Dorongan menuju misi yang lebih mandiri
NASA melihat prosesor ini sebagai bekal penting untuk misi yang lebih otonom. Lander masa depan dapat menyesuaikan jalur turun secara otomatis, sementara probe antariksa dalam bisa memproses data sensor yang besar sebelum mengirimkan hanya temuan paling bernilai ke Bumi.
Eugene Schwanbeck dari program Game Changing Development NASA menyebut sistem ini “fault-tolerant, flexible, and extremely high-performing.” Penekanan itu menunjukkan bahwa tujuan HPSC bukan hanya cepat, tetapi juga cukup tangguh untuk mendukung operasi panjang di lingkungan ekstrem.
Uji keras sebelum benar-benar terbang
Sebelum dipakai dalam misi, chip ini harus melewati serangkaian pengujian berat. Insinyur memberinya paparan radiasi, suhu ekstrem, dan getaran kuat yang meniru kondisi peluncuran roket.
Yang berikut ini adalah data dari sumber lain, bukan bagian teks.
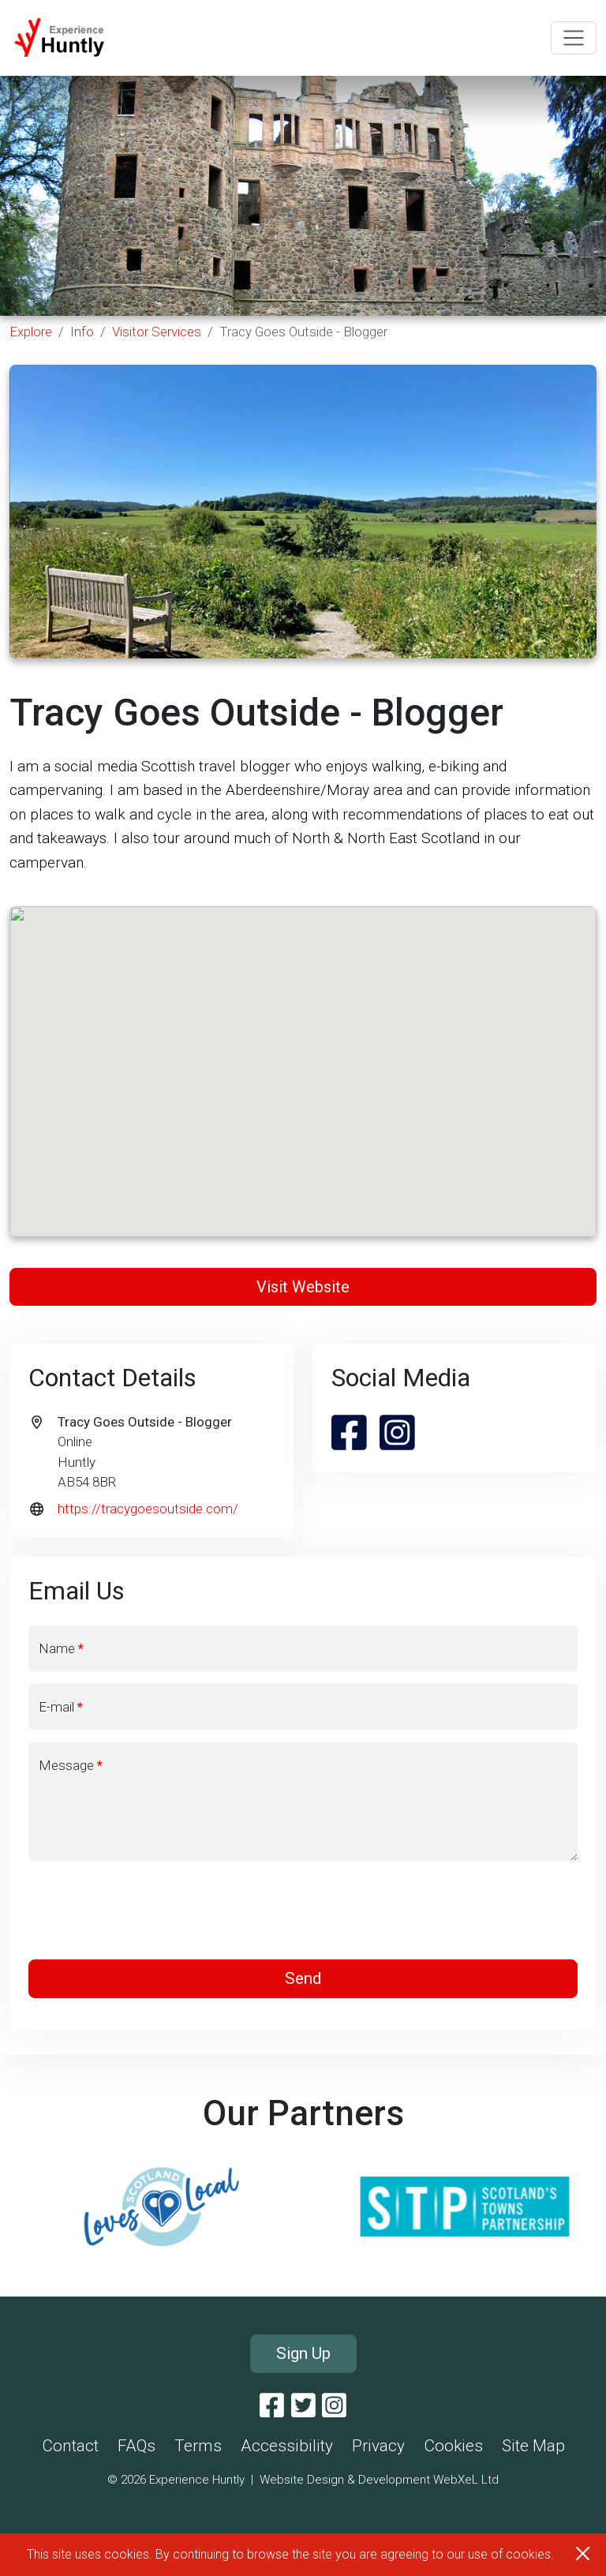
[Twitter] (303, 2406)
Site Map (533, 2445)
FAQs (136, 2445)
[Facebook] (272, 2406)
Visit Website (303, 1286)
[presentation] (303, 1910)
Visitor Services (156, 331)
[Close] (582, 2553)
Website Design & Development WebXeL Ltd (379, 2480)
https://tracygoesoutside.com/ (148, 1509)
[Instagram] (334, 2406)
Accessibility (287, 2445)
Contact (70, 2445)
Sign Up (303, 2353)
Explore (30, 331)
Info (82, 331)
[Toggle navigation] (574, 37)
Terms (198, 2445)
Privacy (378, 2445)
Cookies (453, 2445)
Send (303, 1978)
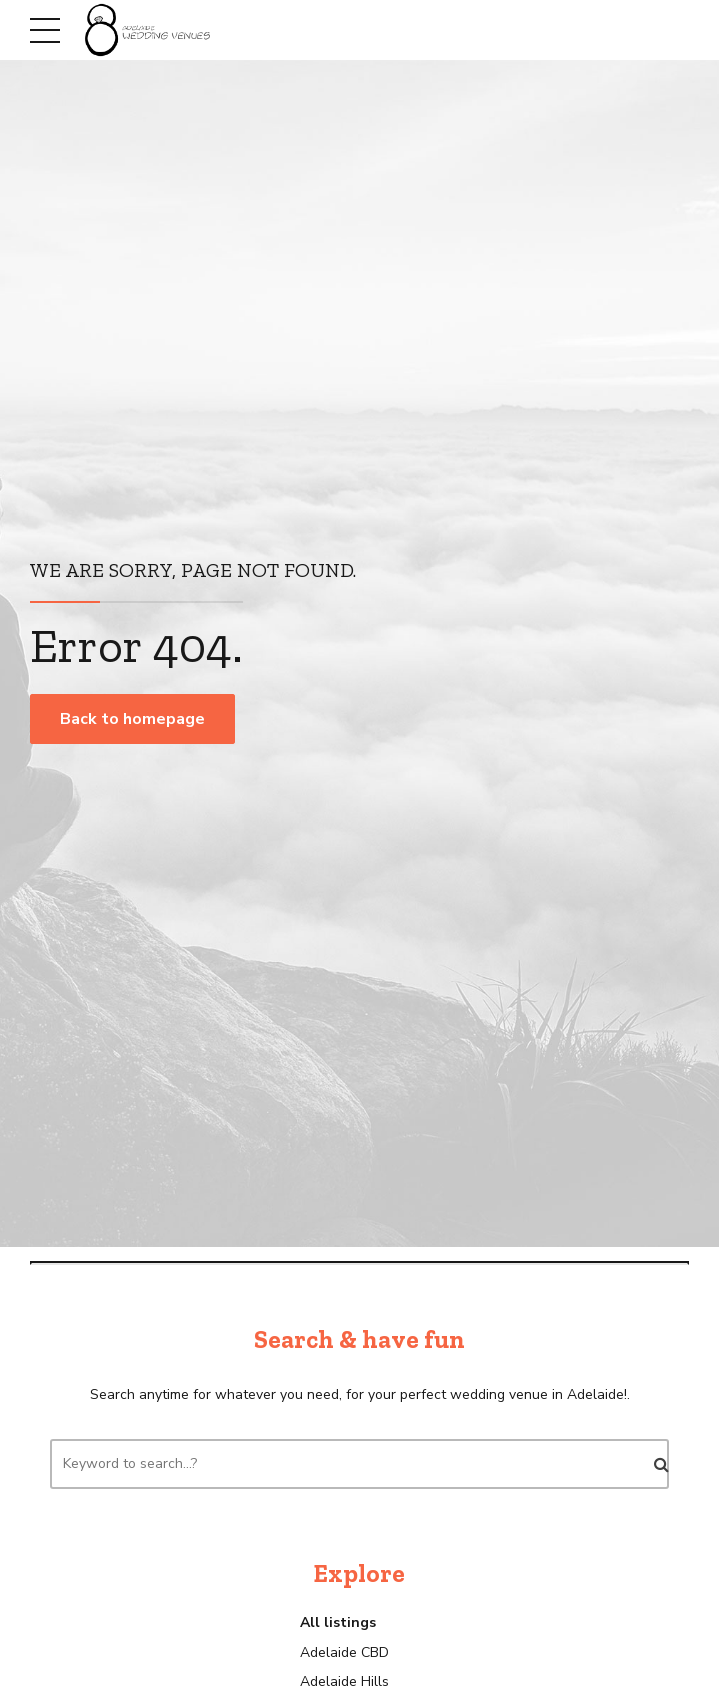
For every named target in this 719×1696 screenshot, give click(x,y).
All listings (338, 1622)
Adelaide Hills (344, 1681)
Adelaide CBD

Tim juga menguji perangkat keras dengan data nyata dari misi sebelumnya. Jim Butler, manajer proyek HPSC di JPL, mengatakan pengujian stress dilakukan untuk memastikan sistem benar-benar siap menghadapi tuntutan antariksa yang keras.
NASA dan mitranya, Microchip Technology, memvalidasi setiap sirkuit agar sesuai dengan kebutuhan perjalanan luar angkasa. Langkah ini penting karena perangkat semacam ini harus tetap stabil meski bekerja dalam kondisi yang jauh dari ideal.
Dampak yang mungkin terasa di luar program antariksa
Rencana penggunaan chip ini tidak berhenti pada misi NASA. Microchip Technology berencana menyesuaikan desain tahan radiasi tersebut untuk kebutuhan penerbangan dan otomotif.
Jika adaptasi itu berjalan mulus, teknologi dari program ini berpeluang memengaruhi lebih banyak sistem yang membutuhkan komputasi andal. Dengan ambisi itu, prosesor kecil ini bisa menjadi salah satu kunci bagi robot jarak jauh untuk benar-benar berpikir sendiri di lingkungan yang sulit dijangkau manusia.